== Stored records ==
=-=-=-=-=

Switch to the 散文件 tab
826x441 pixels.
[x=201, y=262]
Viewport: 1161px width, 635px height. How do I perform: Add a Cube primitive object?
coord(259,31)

=-=-=-=-=

Give back all of the data above without any alteration.

Switch to the 散文件 tab
826x441 pixels.
[x=201, y=262]
Viewport: 1161px width, 635px height. How do I perform: Add a Cube primitive object?
coord(259,31)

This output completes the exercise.